VALL-E, Microsoft's AI capable of imitating voices

Artificial intelligence is the latest technology, and VALL-E is the latest (for now, of course) example of this. And also how seriously Microsoft has taken the importance of moving forward and taking positions in this market that is in a phase of absolute hatching. Is it a safe bet or are we facing a new bubble? It is still early to tell, but the outlook is more in the sense that we are facing something truly disruptive.

As I said, Microsoft has taken it quite seriously. We have already talked lately about their plans to integrate ChatGPT, first in Bing, and yesterday we learned that it also in some of the Microsoft 365 applications. In addition, today it has been known that those from Redmond are considering increasing their economic participation in OpenAI, the the company responsible for ChatGPT, something that fits perfectly with its plans to make the most of its technologies in its products and services.

Now, the fact that Microsoft is very interested in OpenAI solutions does not mean, far from it, that it trusts said company for everything related to artificial intelligence.
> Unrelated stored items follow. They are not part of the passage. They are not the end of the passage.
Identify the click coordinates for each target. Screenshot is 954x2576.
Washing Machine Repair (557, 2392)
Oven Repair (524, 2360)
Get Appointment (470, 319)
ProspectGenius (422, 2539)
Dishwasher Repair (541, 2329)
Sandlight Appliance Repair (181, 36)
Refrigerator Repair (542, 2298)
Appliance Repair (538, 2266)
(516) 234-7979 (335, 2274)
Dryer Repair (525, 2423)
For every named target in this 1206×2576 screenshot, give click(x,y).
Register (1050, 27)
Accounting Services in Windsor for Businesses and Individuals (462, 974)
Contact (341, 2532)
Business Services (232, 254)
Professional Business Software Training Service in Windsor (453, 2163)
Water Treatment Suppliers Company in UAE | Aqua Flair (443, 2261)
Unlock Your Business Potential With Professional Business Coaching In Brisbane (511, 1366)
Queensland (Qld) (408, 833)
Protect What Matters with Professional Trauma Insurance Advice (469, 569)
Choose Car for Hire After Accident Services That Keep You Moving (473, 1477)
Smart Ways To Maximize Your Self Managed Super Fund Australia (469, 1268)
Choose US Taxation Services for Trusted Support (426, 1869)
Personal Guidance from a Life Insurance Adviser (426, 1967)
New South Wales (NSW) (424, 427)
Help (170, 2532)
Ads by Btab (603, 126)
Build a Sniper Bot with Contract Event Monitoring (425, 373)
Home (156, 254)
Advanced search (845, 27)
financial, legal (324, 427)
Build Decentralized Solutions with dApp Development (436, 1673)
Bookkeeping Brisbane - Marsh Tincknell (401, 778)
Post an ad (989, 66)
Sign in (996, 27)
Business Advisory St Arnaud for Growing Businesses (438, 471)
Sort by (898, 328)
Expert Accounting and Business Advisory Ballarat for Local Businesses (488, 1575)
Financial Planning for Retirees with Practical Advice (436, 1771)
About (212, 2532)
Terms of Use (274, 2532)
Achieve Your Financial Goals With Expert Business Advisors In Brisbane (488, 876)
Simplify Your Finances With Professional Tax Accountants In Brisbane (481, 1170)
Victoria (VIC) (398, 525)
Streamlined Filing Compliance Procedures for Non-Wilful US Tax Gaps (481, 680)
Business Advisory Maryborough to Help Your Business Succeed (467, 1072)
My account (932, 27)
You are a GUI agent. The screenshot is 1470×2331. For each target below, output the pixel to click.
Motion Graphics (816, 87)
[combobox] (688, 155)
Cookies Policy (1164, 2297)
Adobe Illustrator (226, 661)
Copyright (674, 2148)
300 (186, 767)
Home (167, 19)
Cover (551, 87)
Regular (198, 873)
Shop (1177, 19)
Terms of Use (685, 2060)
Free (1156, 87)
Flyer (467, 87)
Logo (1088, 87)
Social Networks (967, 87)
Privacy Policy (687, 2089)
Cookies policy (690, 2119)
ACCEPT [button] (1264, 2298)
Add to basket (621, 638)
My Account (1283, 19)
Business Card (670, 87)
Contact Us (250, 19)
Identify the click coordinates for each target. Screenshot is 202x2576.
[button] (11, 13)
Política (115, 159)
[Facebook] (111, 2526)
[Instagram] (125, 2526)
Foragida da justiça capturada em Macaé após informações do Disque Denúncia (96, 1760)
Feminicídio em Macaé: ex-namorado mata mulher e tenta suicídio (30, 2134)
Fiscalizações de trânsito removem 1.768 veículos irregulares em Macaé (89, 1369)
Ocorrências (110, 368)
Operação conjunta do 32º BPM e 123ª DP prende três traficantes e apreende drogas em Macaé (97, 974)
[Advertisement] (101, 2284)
In addition to keeping a close eye on what many other companies are doing, it is also working in this field with its engineering and R&D teams, either with solutions aimed specifically at one of its products, or as experimentation on what What can be done with AI? And this type of research is where VALL-E has come from.

Although its name reminds you of DALL-E, the OpenAI image generation AI, in this case we are faced with a somewhat different proposal, and that is that VALL-E, born from Microsoft laboratories, only needs to listen to three seconds of a voice to imitate it. And although it is not perfect, the company has published an extensive list of examples of this AI and the result is, I don’t know whether to say surprising, fascinating or chilling.

On the technical side, of course, the results obtained by VALL-E are amazing, and there are many practical uses that can be given to a solution like this, which also reminds us somewhat of the one that Apple has developed for narration. automatic audiobooks. Voice synthesis software is nothing new, and for many years those responsible have made an effort to make its sound more and more natural, which is why VALL-E, with its proposal, brings us closer to the top of that mountain. .

It is not, however, the first time that we see an AI capable of generating audio that looks like the voice of a certain person. Adobe left us speechless, back in 2016, with Adobe VoCo, an application prototype that was capable of “learning” a voice and, from that point, offering text-to-speech translation of any text message.

This AI opened an important debate about the risks that something like this poses in a world where fake news circulates at the speed of light. The possible malicious use of solutions such as VALL-E oblige those responsible to act with great caution, otherwise they could see how their well-intentioned creations become a tool used with the most evil intentions.